En el año 1945 toreó 34 corridas y se empezó a codear con los mejores, ese 1945 quedó segundo en el ranking de orejas cortadas en proporción al numero de toros matados, solo superado por Arruza y por encima del propio Manolete. A partir de ahí se abrieron las puertas de la leyenda de Julián.

Como efemérides de su carrera habría que destacar que el 11 de julio de 1951, en un caso único en la historia de la tauromaquia Navarra y raro en la de España, Julián dio la alternativa a su hermano Isidro que, admirador de su hermano, quiso seguir sus pasos.

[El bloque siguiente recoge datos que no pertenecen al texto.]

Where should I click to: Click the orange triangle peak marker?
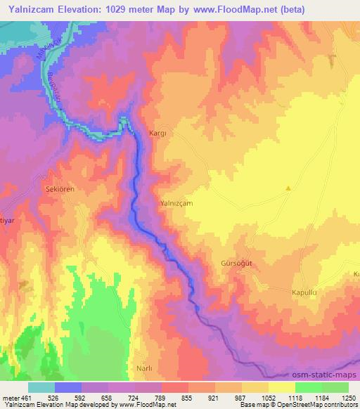pos(288,188)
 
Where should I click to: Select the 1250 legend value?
pos(348,398)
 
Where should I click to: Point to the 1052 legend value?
pos(268,398)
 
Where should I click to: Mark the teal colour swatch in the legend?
pos(41,387)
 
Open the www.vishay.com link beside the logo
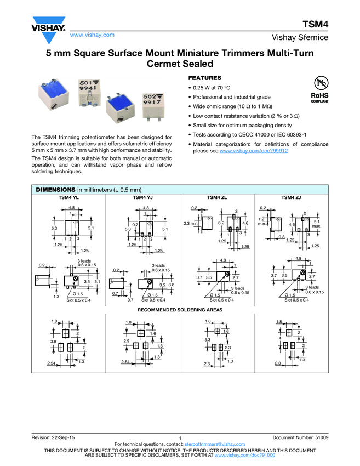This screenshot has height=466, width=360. pyautogui.click(x=92, y=35)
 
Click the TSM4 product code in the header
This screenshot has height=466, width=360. pyautogui.click(x=315, y=25)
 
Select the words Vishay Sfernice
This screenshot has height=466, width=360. pyautogui.click(x=300, y=38)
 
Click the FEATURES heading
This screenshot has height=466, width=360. pyautogui.click(x=204, y=78)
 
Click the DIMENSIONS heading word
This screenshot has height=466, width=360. pyautogui.click(x=55, y=189)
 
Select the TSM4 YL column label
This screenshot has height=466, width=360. pyautogui.click(x=69, y=197)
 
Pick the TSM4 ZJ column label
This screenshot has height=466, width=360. pyautogui.click(x=291, y=197)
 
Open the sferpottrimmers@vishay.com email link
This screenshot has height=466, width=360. pyautogui.click(x=215, y=444)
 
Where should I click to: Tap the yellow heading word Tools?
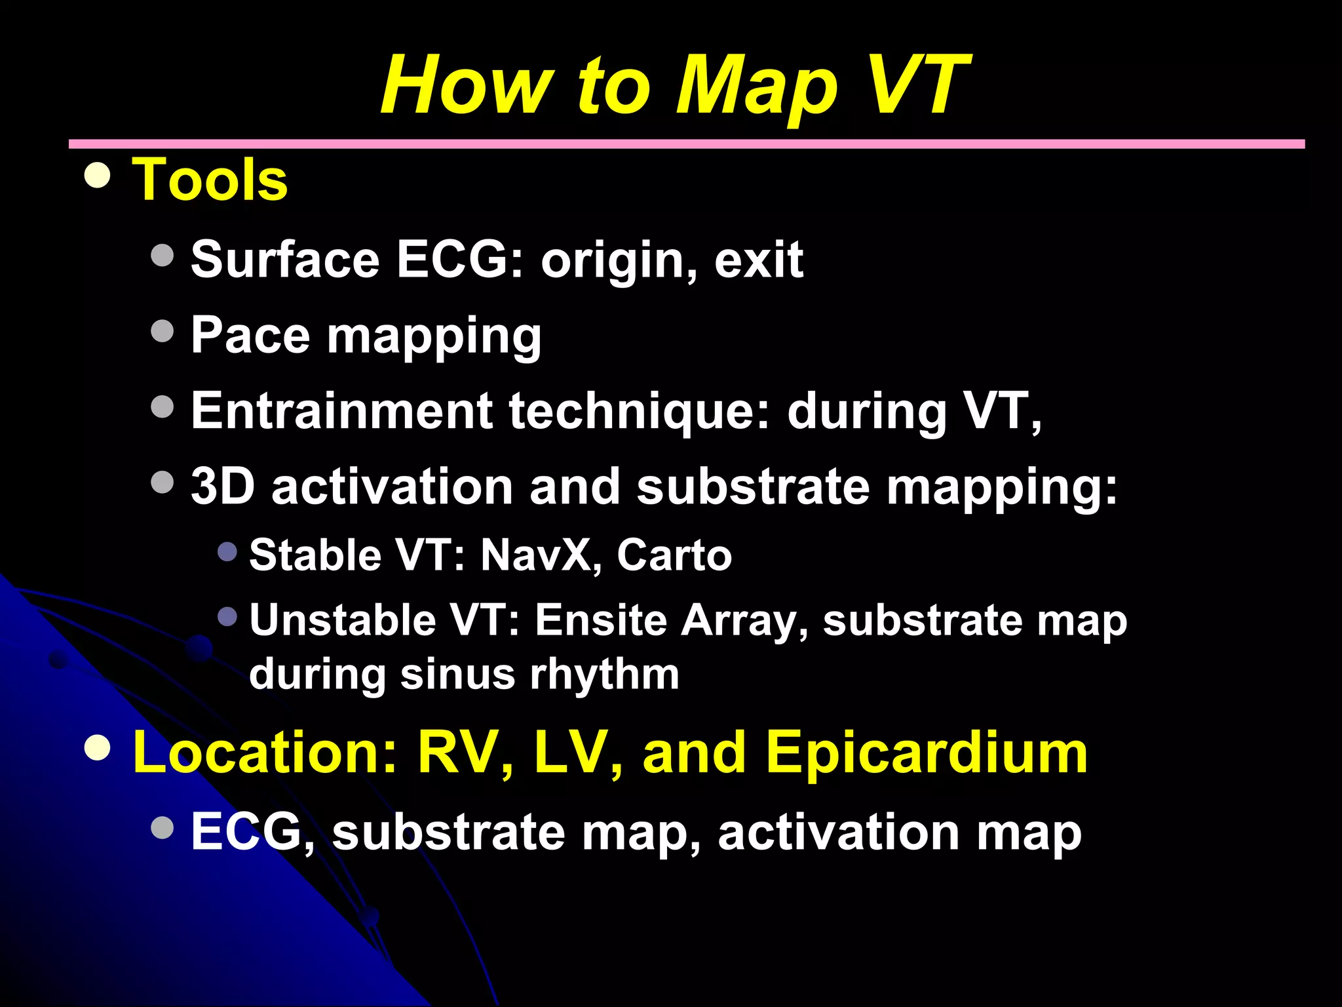point(210,180)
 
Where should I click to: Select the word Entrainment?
point(341,411)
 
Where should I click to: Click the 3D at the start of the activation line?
point(223,486)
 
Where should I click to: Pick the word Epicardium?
point(927,753)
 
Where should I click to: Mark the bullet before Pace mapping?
point(162,331)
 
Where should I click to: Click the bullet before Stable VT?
point(227,551)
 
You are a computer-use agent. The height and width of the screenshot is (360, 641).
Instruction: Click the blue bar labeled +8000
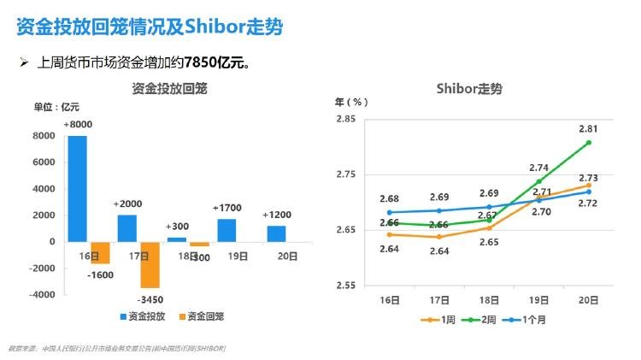click(77, 188)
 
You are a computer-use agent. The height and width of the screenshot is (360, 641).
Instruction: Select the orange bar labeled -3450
click(150, 264)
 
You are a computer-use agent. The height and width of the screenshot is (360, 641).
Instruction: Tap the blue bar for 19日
click(226, 230)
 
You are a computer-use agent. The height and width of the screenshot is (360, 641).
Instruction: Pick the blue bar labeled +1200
click(276, 233)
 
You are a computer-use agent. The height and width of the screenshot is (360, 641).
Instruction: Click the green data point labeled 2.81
click(589, 142)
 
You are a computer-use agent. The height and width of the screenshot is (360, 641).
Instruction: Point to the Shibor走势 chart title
click(469, 88)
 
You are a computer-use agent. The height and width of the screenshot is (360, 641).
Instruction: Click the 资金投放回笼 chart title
click(170, 88)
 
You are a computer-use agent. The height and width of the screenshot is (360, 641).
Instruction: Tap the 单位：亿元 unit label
click(56, 107)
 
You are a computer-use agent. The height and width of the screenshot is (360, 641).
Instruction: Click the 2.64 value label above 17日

Tras su despedida de los ruedos en 1953, Julián no abandonó el mundo lo que rodeaba al mundo del toro y, como su hermano Isidro, estuvo vinculado a él mientras tuvo fuerzas. Si bien Isidro siguió siendo doblador en los encierros pamplonicas y asesor en Pamplona o Tafalla, Julián se metió de empresario taurino siendo responsable de plazas como Tarazona, Tudela, Gerona, Arnedo, Corella, Andorra (Teruel). Asimismo dirigió el bar La Bolera que fue durante años un lugar de peregrinaje de toreros, maletillas y gente del toro además de otros famosos que por Tudela pasaban. Apoderó a algún novillero y hay que destacar que ayudó en sus primeros pasos al gran Paco Camino, con el que siempre le unió una gran amistad.

Desde que tomó la alternativa en 1943 hasta su despedida, en el año 1953, intervino en al menos 193 corridas, a las que habría que sumar las cerca de 35 que toreó en Sudamérica y Sudáfrica, estas mucho menos conocidas. Y no solo eso, Julián dejó su clase en 63 festivales mientras estuvo en activo y al menos 20 más tras su retirada. Salió a hombros en 471 ocasiones y cosechó grandes éxitos en Pamplona, Tudela, Valencia, Barcelona por citar algunas plazas.

No son pocos los historiadores y críticos que califican a Julián Marín como “el torero mas grande que ha dado Navarra” y del que bebieron los siguientes matadores navarros que siguieron después de él.

biografía

Tudelano histórico. Julián Marín Arnedo nació en Tudela el 14 de octubre de 1919 y tomó la alternativa en Pamplona el 7 de julio de 1943 con toros de Samuel Flores. Pepe Bienvenida fue padrino y en calidad de testigo actuó Manuel Rodríguez ‘Manolete’. Confirmó el doctorado en Madrid el 3 de junio de 1945 de manos del mejicano Carlos Vera Cañitas, en presencia de ‘Morenito de Talavera’, con toros de Graciliano Pérez Tabernero. A lo largo de once temporadas estoqueó 193 corridas de toros y se despidió del toreo en Pamplona el 18 de julio de 1953. En la corrida de la despedida le acompañaron el mejicano Juan Silveti y Juan Posada, frente a un encierro de la ganadería de Valverde. Murió el 9 de diciembre de 2000 poco después de cumplir 81 años. Julián Marín alternó con las figuras de su tiempo, gozó de gran cartel en las plazas de Barcelona y Valencia.